Last January, in the midst of a crisis, things took a different turn. Kalen was admitted to the hospital for uncontrolled twitches and body movements. The initial assessment conducted by the neurological unit could not find a neurological cause, which left the possibility of a psychological explanation. The unit referred him to the team at the Agile Psychological Medicine Clinic.
The treatment that awaited him was unlike anything he had experienced before. “All the other mental health people I had seen had just been like, ‘Let’s slap a label on you and medicate you for that label, and who cares if it really fits. Let’s just get you in and out the door,’” Kalen recalls.
This clinic’s approach, inspired by the agile ethos, was different. Here, interactions are valued over processes, the collaboration between clinicians and patients is at the core of the treatment, and clinicians have the ability to respond to change rather than being bound by rigid plans.
In Australia, one person takes their life every three hours. This alarming number is on the rise and is one of the reasons why Dr. Melissa Casey, Director of Psychology at Monash Health, feels so passionate about change in the health system. “We know that mental health is a significant issue. We know, when we look at suicide rates and people presenting in great distress, that what we are doing currently in terms of clinical services is not meeting our community’s needs,” Dr. Casey says.
Dr. Casey has led the innovative service reform that gave birth to the Agile Psychological Medicine Clinics. They are challenging the traditional means of care in the public health system by adopting the agile framework to improve the health and well-being of the community.
Monash Health had been struggling to meet new KPIs for their emergency care, and the issue was brought to Dr. Casey’s attention. The pivotal moment in her thinking, however, came when she and her colleagues looked at the staggering increase in the number of people presenting in crisis to emergency care. In her mind, it was a clear sign of a broken system.
During the data analysis for design phase, user journey mapping — a technique borrowed from UX design — was used to demonstrate how patients currently engage with the system. Dr. Casey recalls one example in particular. Tom, a middle-aged man who had attempted suicide, had several contacts with Monash Health clinicians. Over a couple of months, he went through 13 case managers who updated his record 70 times. In total, Tom’s case was handed off 18 times, but he only saw a clinician three times. What surprised Dr. Casey even more was that information relating to Tom’s clinical care was scattered through five different IT systems and 15 paper records. Was this really the best clinical care for Tom?
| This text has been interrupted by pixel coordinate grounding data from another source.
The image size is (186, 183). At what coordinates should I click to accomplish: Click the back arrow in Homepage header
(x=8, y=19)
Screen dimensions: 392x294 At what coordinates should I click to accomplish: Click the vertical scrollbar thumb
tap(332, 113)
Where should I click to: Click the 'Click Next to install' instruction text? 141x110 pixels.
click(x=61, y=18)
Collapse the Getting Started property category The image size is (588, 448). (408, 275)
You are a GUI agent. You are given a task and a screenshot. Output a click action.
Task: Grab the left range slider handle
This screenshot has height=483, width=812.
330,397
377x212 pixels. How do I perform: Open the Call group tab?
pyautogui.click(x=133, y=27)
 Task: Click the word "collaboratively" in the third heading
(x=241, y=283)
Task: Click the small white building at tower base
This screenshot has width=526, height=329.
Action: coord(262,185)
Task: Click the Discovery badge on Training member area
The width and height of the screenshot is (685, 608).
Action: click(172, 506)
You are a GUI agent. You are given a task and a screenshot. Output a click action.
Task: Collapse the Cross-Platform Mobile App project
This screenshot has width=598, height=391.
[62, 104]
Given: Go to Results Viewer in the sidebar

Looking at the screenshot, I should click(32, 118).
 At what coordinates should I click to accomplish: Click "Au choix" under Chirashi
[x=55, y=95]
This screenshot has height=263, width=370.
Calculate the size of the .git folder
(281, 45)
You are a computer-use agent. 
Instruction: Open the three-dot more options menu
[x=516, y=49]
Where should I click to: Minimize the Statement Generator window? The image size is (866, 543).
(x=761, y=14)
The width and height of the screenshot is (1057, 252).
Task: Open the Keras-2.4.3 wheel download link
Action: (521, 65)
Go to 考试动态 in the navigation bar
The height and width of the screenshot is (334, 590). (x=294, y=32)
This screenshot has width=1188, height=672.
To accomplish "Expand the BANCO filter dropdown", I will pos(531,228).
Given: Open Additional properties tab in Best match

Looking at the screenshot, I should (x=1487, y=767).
Armed with evidence and a better understanding of the problem, Dr. Casey started to consider whether the agile approach could be part of the answer to delivering better quality and faster, more responsive mental health care.
The new solution needed to be more human-centric and had to deal explicitly with the complexities of both human clinical needs and the health care system. It needed to broaden its focus on delivering services efficiently to include consideration of its effectiveness as experienced by the patients.
That’s where agile came in —to address a complex problem that more traditional, planned approaches had consistently failed to solve. Adopting agile principles as a foundation for reforming clinical care would not just enhance the customer experience; it would enable clinicians to adapt quickly to feedback and allow them the agility they needed to be effective and efficient.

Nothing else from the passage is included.